----- ИСХОДНЫЙ ТЕКСТ -----

Текст научной работы на тему «2003. 01. 016. Радвей П. , Глинский Д. Трагедия российских реформ: рыночный большевизм против демократии. Reddaway P. , Glinski D. The agedy of Russia's reforms: market Bolshevism against democracy. Wash. : U. S. Inst. Оf peace Press, 2001. XVI, 745 p»

2003.01.016. РАДВЕЙ П., ГЛИНСКИЙ Д. ТРАГЕДИЯ РОССИЙСКИХ РЕФОРМ: РЫНОЧНЫЙ БОЛЬШЕВИЗМ ПРОТИВ ДЕМОКРАТИИ. REDDAWAY P., GLINSKID. The agedy of Russia's reforms: Market bolshevism against democracy. - Wash.: U.S. Inst. оf peace press, 2001. - XVI, 745 p.

В работе, состоящей из введения и девяти глав, основное внимание уделяется процессам происходившим в России в последнее десятилетие ХХ в. В то же время путем сравнения различных исторических периодов авторы находят общие закономерности в начавшемся еще с петровских времен процессе реформирования России и с их помощью объясняют причины неудач преобразований советского общества. Авторы анализируют альтернативы развития страны в 90-е годы ХХ в., а также в обозримом будущем.

Трактуя понятие «большевизм» как некий образец политической культуры и поведения и как метод управления государством, игнорирующий естественные культурные и социально-экономические возможности развития страны, авторы считают, что этот термин вполне употребим для характеристики правления не только Ивана Грозного, Петра Великого и Сталина, но и системы управления в России 1990-х годов (с.3).

Это понятие исходит из менталитета политической элиты, которая полагает, что имеет право навязывать обществу свое представление о «прогрессе» и развитии, а это неизбежно ведет к расколу общества, несовместимости интересов народа и власти.

-----

ИСХОДНЫЙ ЗАПРОС 1 -
Воспроизведите дословно все записи из коллекции, от первой до последней.
Реферат о российских реформах и приведенные записи между собой никак не связаны.

----- ПРЕДОСТАВЛЕННЫЕ ЗАПИСИ -----

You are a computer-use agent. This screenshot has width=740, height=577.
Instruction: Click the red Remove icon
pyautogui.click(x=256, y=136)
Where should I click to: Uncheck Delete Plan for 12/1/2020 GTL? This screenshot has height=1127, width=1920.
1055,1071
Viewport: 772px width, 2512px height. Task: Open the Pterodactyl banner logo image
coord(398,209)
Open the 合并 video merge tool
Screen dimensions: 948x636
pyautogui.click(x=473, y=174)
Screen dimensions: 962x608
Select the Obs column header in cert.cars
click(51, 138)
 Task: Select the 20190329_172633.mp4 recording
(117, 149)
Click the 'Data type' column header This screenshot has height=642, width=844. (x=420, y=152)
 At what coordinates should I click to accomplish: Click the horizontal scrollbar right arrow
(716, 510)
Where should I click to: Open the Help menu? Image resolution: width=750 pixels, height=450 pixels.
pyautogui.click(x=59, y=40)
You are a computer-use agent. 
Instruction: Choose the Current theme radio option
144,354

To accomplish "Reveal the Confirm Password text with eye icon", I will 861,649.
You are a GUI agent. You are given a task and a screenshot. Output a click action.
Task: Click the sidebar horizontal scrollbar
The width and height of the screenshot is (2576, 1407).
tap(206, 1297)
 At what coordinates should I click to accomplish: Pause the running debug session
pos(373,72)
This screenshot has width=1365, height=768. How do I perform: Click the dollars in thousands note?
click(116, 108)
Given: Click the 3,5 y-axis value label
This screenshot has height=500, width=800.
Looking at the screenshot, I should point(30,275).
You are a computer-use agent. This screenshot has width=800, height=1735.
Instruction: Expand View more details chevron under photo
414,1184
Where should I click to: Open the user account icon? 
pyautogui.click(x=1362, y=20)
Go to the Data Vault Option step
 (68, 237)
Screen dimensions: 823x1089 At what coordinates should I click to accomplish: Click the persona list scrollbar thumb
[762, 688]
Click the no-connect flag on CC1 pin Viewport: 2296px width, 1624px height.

-----

ИСХОДНЫЙ ЗАПРОС 2 -
Допишите следующую часть реферата о российских реформах, начиная сразу после его последнего предложения.

ИТОГОВЫЙ ОТВЕТ 1 -
You are a computer-use agent. This screenshot has width=740, height=577.
Instruction: Click the red Remove icon
pyautogui.click(x=256, y=136)
Where should I click to: Uncheck Delete Plan for 12/1/2020 GTL? This screenshot has height=1127, width=1920.
1055,1071
Viewport: 772px width, 2512px height. Task: Open the Pterodactyl banner logo image
coord(398,209)
Open the 合并 video merge tool
Screen dimensions: 948x636
pyautogui.click(x=473, y=174)
Screen dimensions: 962x608
Select the Obs column header in cert.cars
click(51, 138)
 Task: Select the 20190329_172633.mp4 recording
(117, 149)
Click the 'Data type' column header This screenshot has height=642, width=844. (x=420, y=152)
 At what coordinates should I click to accomplish: Click the horizontal scrollbar right arrow
(716, 510)
Where should I click to: Open the Help menu? Image resolution: width=750 pixels, height=450 pixels.
pyautogui.click(x=59, y=40)
You are a computer-use agent. 
Instruction: Choose the Current theme radio option
144,354

To accomplish "Reveal the Confirm Password text with eye icon", I will 861,649.
You are a GUI agent. You are given a task and a screenshot. Output a click action.
Task: Click the sidebar horizontal scrollbar
The width and height of the screenshot is (2576, 1407).
tap(206, 1297)
 At what coordinates should I click to accomplish: Pause the running debug session
pos(373,72)
This screenshot has width=1365, height=768. How do I perform: Click the dollars in thousands note?
click(116, 108)
Given: Click the 3,5 y-axis value label
This screenshot has height=500, width=800.
Looking at the screenshot, I should point(30,275).
You are a computer-use agent. This screenshot has width=800, height=1735.
Instruction: Expand View more details chevron under photo
414,1184
Where should I click to: Open the user account icon? 
pyautogui.click(x=1362, y=20)
Go to the Data Vault Option step
 (68, 237)
Screen dimensions: 823x1089 At what coordinates should I click to accomplish: Click the persona list scrollbar thumb
[762, 688]
Click the no-connect flag on CC1 pin Viewport: 2296px width, 1624px height.

ИТОГОВЫЙ ОТВЕТ 2 -
Желание изменить положение дел сформировалось в общественном сознании России уже в начале XIX в.

Характерно, что в России недовольство формулировала и выражала часть представителей наиболее образованных слоев общества. Среди них шли бесконечные споры, насколько и как должна быть интегрирована Россия в систему западноевропейских ценностей. Фактически существо споров не изменилось до наших дней. Борьба за принципы реформирования часто уводила спорщиков далеко от целей непосредственного эффективного управления страной, или даже, как в 1917 г. ставила на грань выживания все государство.

Как правило, в течение многих десятилетий, несмотря на репрессии, усилиями радикалов подготавливалась почва для очередных реформ. Но преобразования их не удовлетворяли, т.к. реформы начинались «либо слишком рано, либо слишком поздно», и реформы не соответствовали ожиданиям общества, и несопоставимы с принесенными

ради них жертвами. Для недовольных властью людей старый порядок всегда являлся тормозом развития общества и не имеет легитимности. Вместо конструктивного сотрудничества с начавшим реформы правительством они, как правило, выбивали почву из-под ног реформаторов, разжигая революционные настроения в обществе.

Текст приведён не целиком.